The other, more general-purpose channel is Improve Your Voice (https://www.youtube.com/ImproveYourVoice). This one honestly vibes more with my personal goals than one that is focused specifically on voice feminization, but I have been using it less often mainly because the other channel is better organized for someone seeking a from-the-ground-up approach to firming up their vocal control or making over their vocal presentation. One thing I do like about Improve Your Voice's organization is that it is results oriented. If there's a specific thing you'd like to know how to do with your voice, there's probably a video for it on the channel, somewhere.
Anyway, as I said above, I can't point to much change in how I speak. I have learned how to do a few things with my vocal apparatus that I can see the use of, as I learn how to do them more reliably and more easily, but being able to make wider ranges of sounds isn't the same as being better at speaking.
I have been conflicted about writing and sharing this post because of the lack of anything I could point to that I have done with this stuff, but... well, what aren't I conflicted about writing and sharing?
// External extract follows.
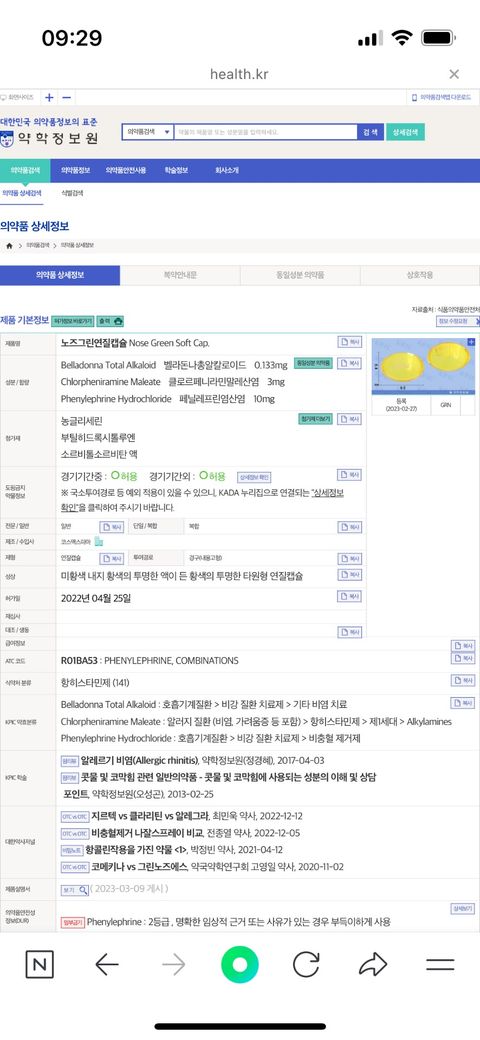This screenshot has width=480, height=1040.
Task: Open the 의약품검색 search type dropdown
Action: 148,132
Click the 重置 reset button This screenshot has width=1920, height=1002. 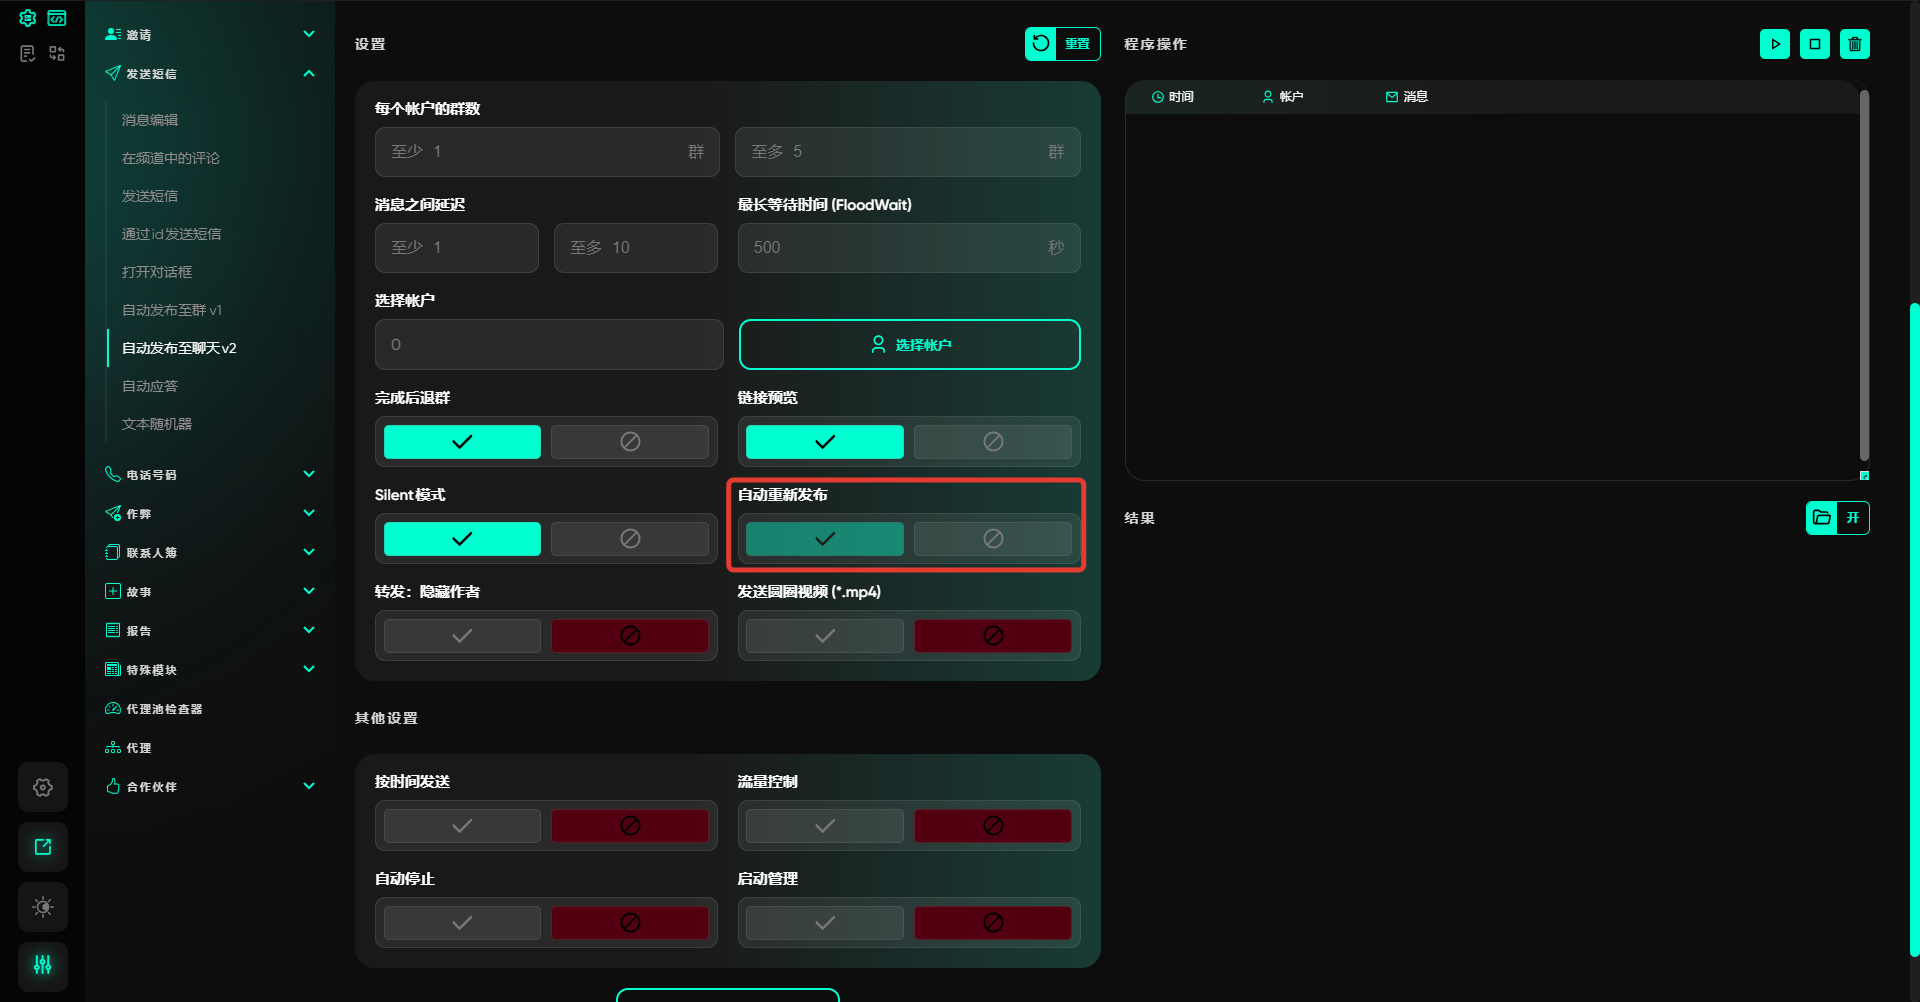1062,44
That's kind of the rub here. And not talking about something because I can't produce original ~*content*~ that stems from it is just giving into the fallacy that everything has to be monetized to be worthwhile.
But as I outlined this post, it occurred to me that even if I can't hear a difference, it would still be useful to record how my voice sounds now, if only to give myself a basis for comparison as I make progress.
So tomorrow and in the following weeks, I will be looking at my shorter works and public domain texts to find some things I can make test recordings of. I don't think all of them will necessarily be released to the internet as consumable content, but I would be surprised if none of them do.
Even if I don't think I sound that great, I am increasingly convinced that anything I can do to lower the temper on my inhibitions can only help me write better, more easily, and more often.